[PROBLEM DESCRIPTION] Please convert the listing, from its first line through the line containing "pyautogui.click(x=1137, y=579)", into a JSON list of strings with one string per line, skipping blank lines and leaving out the pictures.

*** PROVIDED ENTRIES

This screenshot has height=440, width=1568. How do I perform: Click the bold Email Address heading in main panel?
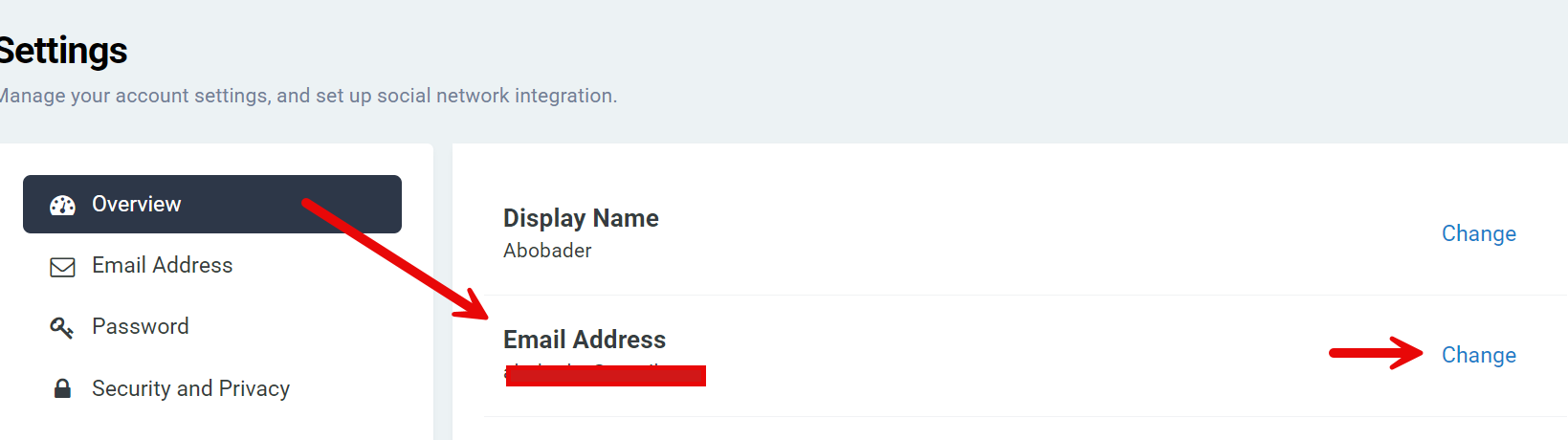(x=585, y=340)
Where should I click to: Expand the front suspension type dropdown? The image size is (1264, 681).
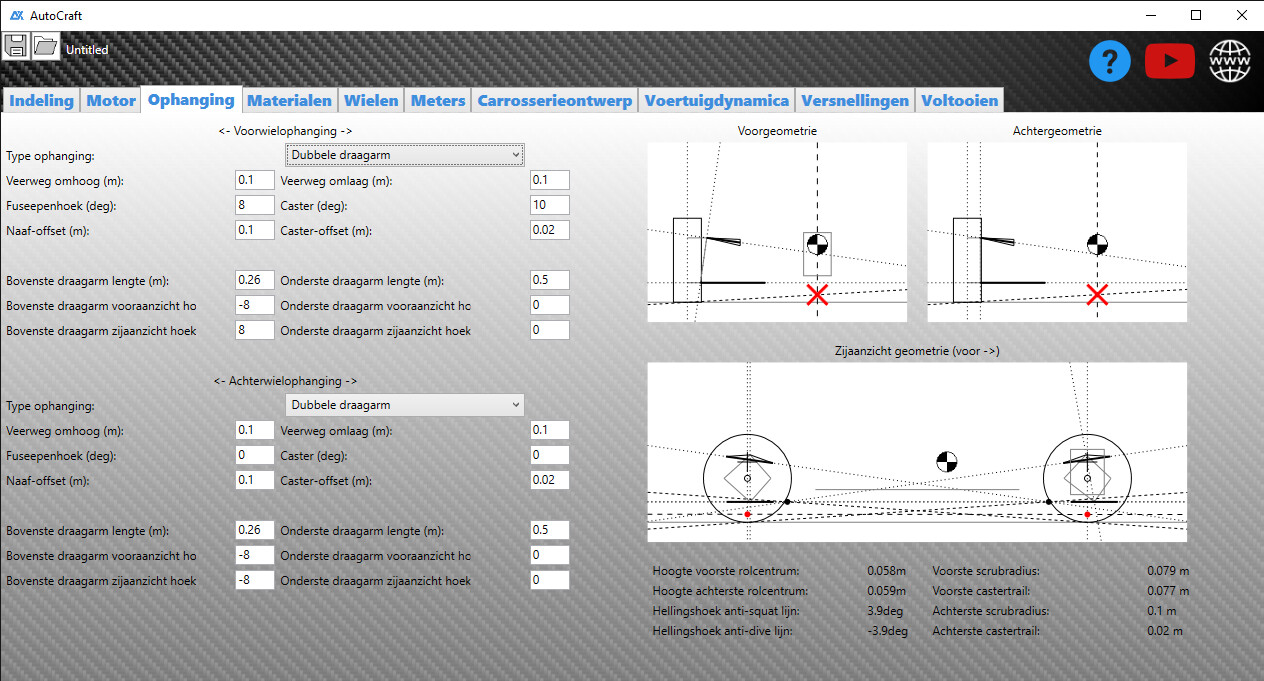coord(404,155)
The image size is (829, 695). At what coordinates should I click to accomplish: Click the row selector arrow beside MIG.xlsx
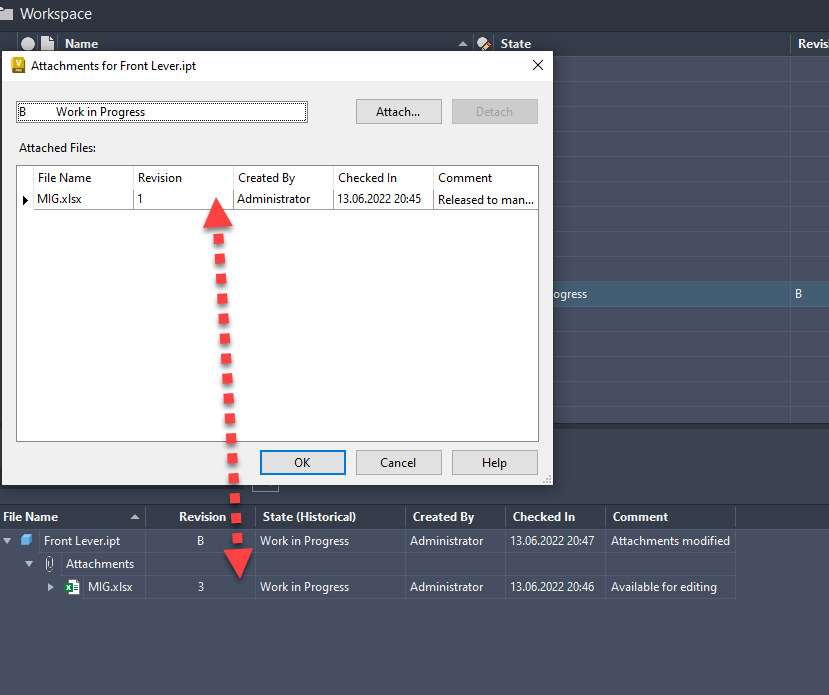(25, 199)
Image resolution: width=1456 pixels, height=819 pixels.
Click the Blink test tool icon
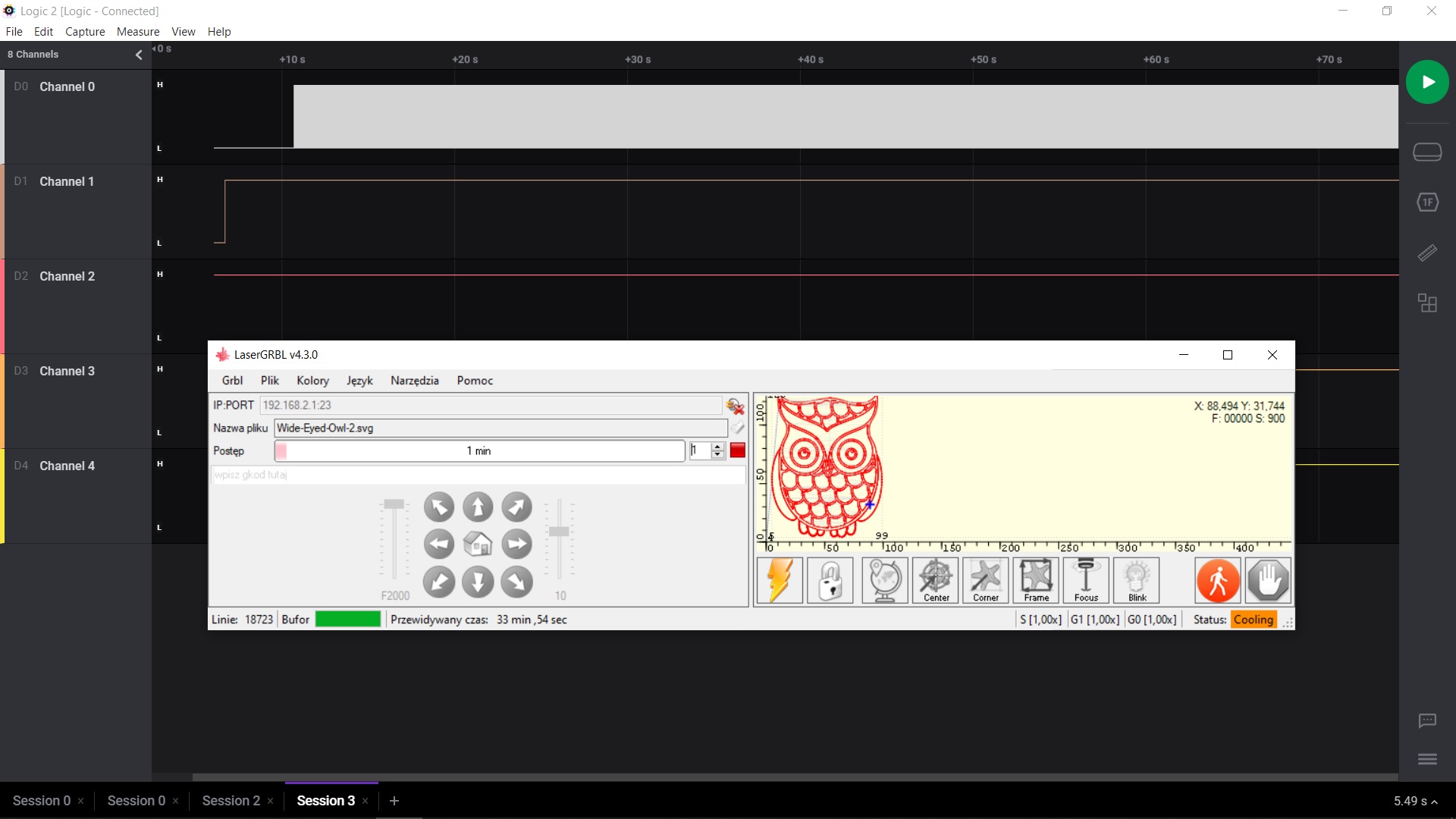pyautogui.click(x=1137, y=579)
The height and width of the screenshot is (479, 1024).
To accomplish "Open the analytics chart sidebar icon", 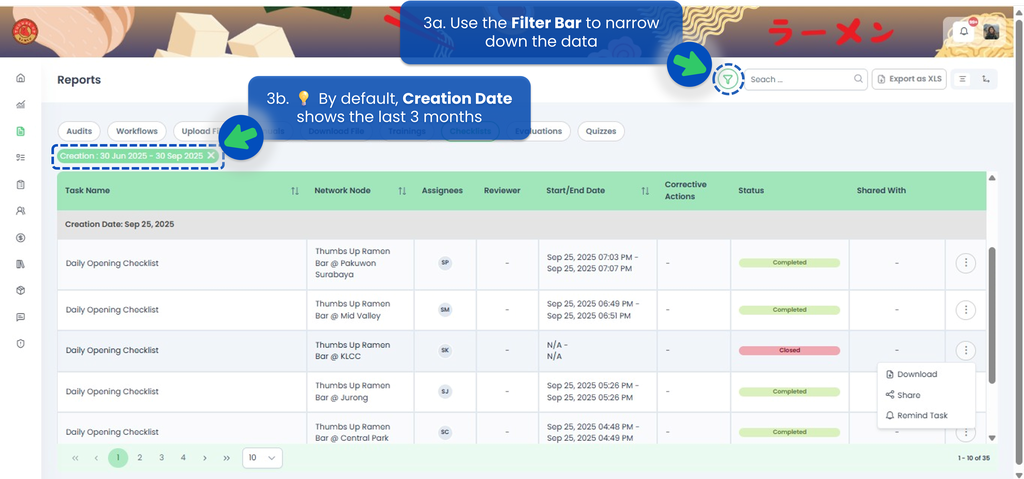I will pos(20,104).
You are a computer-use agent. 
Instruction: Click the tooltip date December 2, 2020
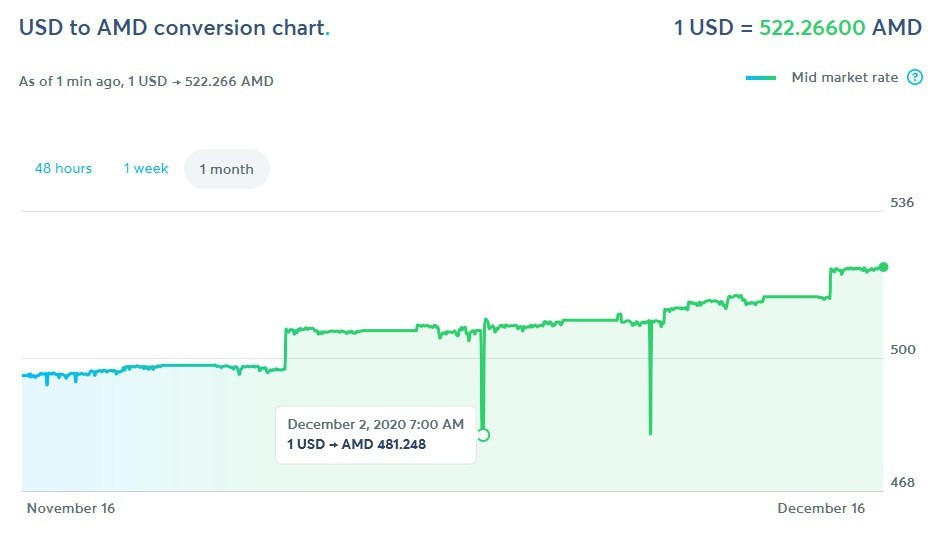[x=375, y=425]
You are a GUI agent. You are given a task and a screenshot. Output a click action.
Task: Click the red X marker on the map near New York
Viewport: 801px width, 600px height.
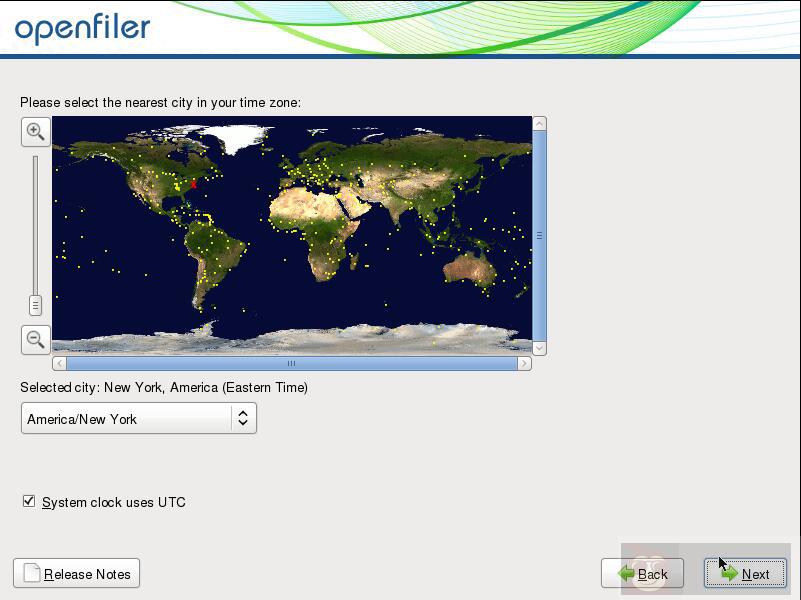(x=194, y=186)
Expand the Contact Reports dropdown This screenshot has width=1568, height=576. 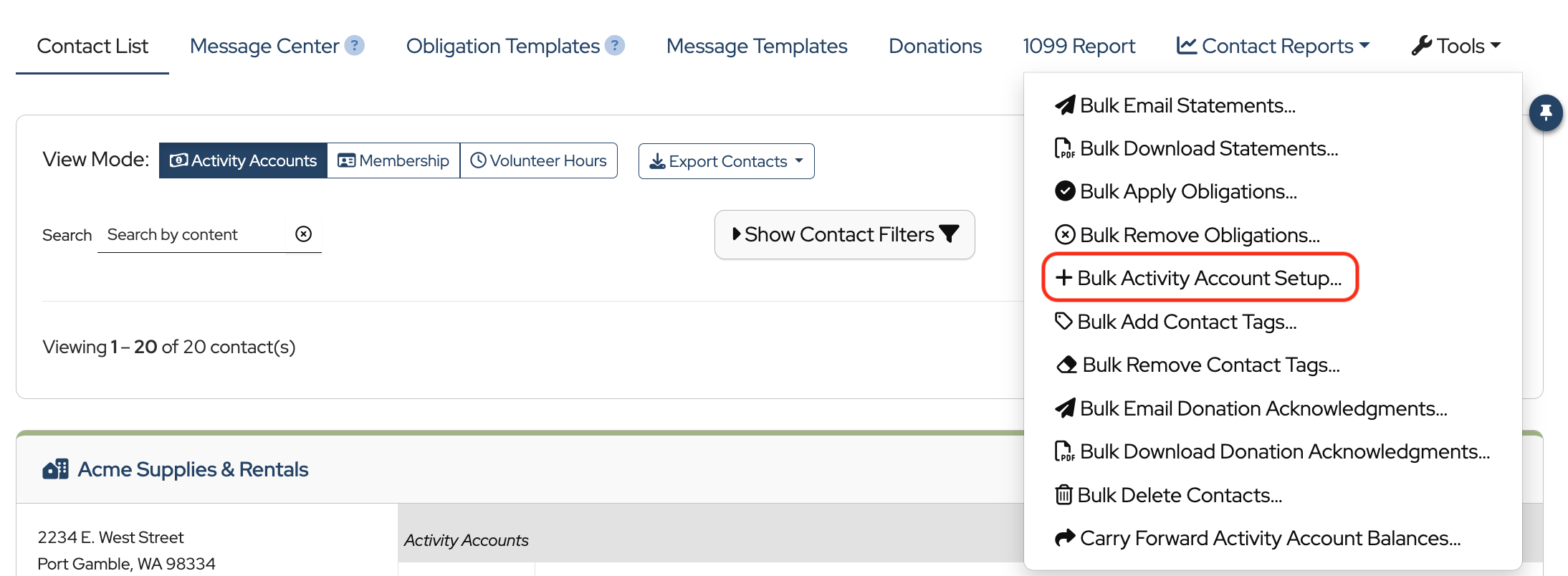pyautogui.click(x=1273, y=46)
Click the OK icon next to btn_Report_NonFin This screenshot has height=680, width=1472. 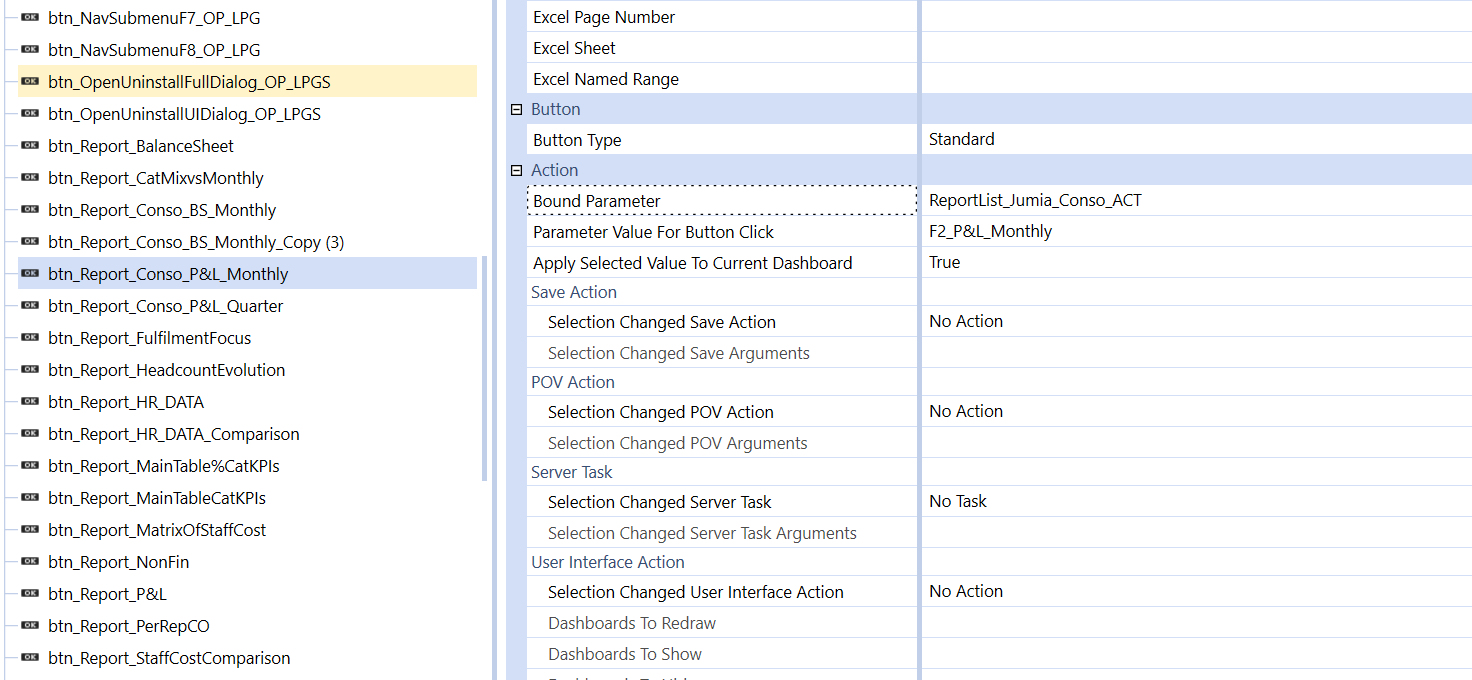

******

[TASK OUTPUT]
[
  "This screenshot has height=440, width=1568. How do I perform: Click the bold Email Address heading in main panel?",
  "(x=585, y=340)",
  "Where should I click to: Expand the front suspension type dropdown? The image size is (1264, 681).",
  "coord(404,155)",
  "The image size is (829, 695). At what coordinates should I click to accomplish: Click the row selector arrow beside MIG.xlsx",
  "(25, 199)",
  "Image resolution: width=1456 pixels, height=819 pixels.",
  "Click the Blink test tool icon",
  "pyautogui.click(x=1137, y=579)"
]